◆ **Text provided**:
My grandmother, Ila Bose, passed away in October after several days in the hospital. The exact trajectory leading to her death is not known—she had pneumonia towards the end—but my mother (also a physician) suspects she may have had lingering effects from a previous Covid case.
As horrible as it is to say this, our family were the lucky ones. My grandmother was well-off compared with most people in India, and while she faced adversities throughout her life, access to medical care was not among them. She even received two doses of one of India’s vaccines.
The country’s large vaccine industry is being depended upon to meet the minimal goals of COVAX, the international public-private partnership that is meant to initially vaccinate up to 20 percent of the populations of Global South countries.
This initiative, doomed from the start, has failed poor countries. The African Union reports that only 11 percent of the population has been fully vaccinated in all of Africa; only 16 percent have received any shot at all. Even so, these countries don’t have vaccines to spare: 64 percent of the vaccine supply has been used up.
Can you imagine looking at these numbers if your loved ones lived in Africa? This is vaccine apartheid: the deep-seated inequality of global vaccine distribution along national lines that reflect racial and economic divisions.
The COVAX plan was orchestrated by U.S. billionaire Bill Gates, who has somehow parlayed a career at Microsoft into becoming an influential figure in global public health.
IT HURTS U.S. TOO
The emergence of the omicron variant reveals how vaccine apartheid directly affects those of us in wealthy countries too. It has created petri dishes where the coronavirus can further evolve and then spread in all countries, rich and poor.
Or to put it another way: an injury to one is an injury to all. Unless we come together to stop what is a global problem, we will not reach a solution for any of us.
Labor has a crucial role to play. Our status as workers gives us power, and it also gives us a basis for solidarity across borders.

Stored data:

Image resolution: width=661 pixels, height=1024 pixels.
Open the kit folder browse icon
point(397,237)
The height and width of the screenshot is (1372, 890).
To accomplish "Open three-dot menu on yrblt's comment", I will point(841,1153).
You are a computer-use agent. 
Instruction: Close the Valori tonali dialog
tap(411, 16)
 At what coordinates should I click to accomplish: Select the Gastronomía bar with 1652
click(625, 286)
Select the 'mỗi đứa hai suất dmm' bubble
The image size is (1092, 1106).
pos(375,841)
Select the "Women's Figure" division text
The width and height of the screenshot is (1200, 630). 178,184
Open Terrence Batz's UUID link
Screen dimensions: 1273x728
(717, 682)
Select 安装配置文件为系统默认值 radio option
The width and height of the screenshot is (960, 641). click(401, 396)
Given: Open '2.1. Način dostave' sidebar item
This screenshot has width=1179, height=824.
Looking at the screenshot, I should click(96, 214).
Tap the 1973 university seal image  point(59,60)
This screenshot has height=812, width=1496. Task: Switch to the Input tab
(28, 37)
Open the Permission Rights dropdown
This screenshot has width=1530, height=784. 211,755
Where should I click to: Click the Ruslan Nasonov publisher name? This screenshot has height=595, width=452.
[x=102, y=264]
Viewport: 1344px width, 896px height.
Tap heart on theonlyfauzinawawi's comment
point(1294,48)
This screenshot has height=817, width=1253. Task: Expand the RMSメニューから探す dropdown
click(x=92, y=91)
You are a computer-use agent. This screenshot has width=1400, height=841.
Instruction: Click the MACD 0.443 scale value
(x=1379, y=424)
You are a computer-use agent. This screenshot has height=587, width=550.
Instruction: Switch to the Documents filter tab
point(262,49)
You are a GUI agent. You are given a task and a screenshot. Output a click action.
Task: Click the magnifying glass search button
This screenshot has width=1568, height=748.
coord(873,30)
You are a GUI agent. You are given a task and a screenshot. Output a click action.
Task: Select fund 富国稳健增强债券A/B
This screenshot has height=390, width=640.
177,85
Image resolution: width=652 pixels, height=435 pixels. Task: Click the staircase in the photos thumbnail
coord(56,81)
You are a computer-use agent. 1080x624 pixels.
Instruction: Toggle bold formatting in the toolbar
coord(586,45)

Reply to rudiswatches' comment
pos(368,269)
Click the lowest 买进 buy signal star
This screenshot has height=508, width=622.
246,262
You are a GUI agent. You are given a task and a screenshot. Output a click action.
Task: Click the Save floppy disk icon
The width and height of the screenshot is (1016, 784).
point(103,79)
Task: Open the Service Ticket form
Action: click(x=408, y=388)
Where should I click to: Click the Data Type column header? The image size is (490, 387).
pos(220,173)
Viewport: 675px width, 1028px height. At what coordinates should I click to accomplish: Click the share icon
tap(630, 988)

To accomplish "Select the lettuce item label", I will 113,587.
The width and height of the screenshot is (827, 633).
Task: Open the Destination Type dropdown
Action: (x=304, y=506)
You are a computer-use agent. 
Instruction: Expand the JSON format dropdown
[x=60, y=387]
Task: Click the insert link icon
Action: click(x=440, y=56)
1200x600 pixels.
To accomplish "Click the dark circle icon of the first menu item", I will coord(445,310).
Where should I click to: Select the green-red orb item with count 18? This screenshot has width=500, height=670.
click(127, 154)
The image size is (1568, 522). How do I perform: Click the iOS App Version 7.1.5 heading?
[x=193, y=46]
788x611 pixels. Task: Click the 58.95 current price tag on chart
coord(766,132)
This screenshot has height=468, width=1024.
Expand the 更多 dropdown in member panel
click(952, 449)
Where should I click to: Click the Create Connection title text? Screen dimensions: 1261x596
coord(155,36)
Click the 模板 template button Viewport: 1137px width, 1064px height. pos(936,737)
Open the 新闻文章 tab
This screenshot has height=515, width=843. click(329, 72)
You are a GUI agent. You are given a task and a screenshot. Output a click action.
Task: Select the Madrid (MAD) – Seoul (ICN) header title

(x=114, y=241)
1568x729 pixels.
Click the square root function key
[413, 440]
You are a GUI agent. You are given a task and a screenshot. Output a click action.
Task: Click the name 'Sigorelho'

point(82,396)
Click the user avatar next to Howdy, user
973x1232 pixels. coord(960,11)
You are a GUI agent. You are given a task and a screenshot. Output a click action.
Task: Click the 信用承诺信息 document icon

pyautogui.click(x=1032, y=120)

◆ **Exercise aim**:
Continue the essay on vaccine apartheid from where it stops.

◆ **Response to the task**:
National Nurses United has made a good start—joining 27 sister unions worldwide to bring a petition against vaccine apartheid to the United Nations. That union helped push the Biden administration into supporting a relaxation of intellectual property rules at the World Trade Organization, which would make vaccines more widely available in the long run.
The Cuba Solidarity Campaign, a labor-backed nonprofit in the U.K., has been raising funds to assist the blockaded Cuban government to acquire raw materials, medicines for treatment, and syringes and vials. This doesn’t just benefit Cuba—the five vaccines developed there could offer the Global South an alternative source for vaccines besides the ones developed by rich countries.
A SHARED FUTURE
For those of us in richer countries, building union support for a fight against vaccine apartheid can be part of developing a broader common sense in our unions about how global inequality hurts us all.
To the virus, we are all hosts. To our bosses, we are expendable for profits and can be turned against each other. For example, the accounting industry has used the opportunity of the pandemic to dramatically increase offshoring while laying off workers in the U.S.
When the omicron wave began, the Biden administration immediately banned travelers from several southern African countries—while still allowing them from countries like the U.K. and Israel that also had omicron cases.
These sorts of divisive moves are unacceptable if we are going to have a shared future on the planet. We can say instead that we will live as one.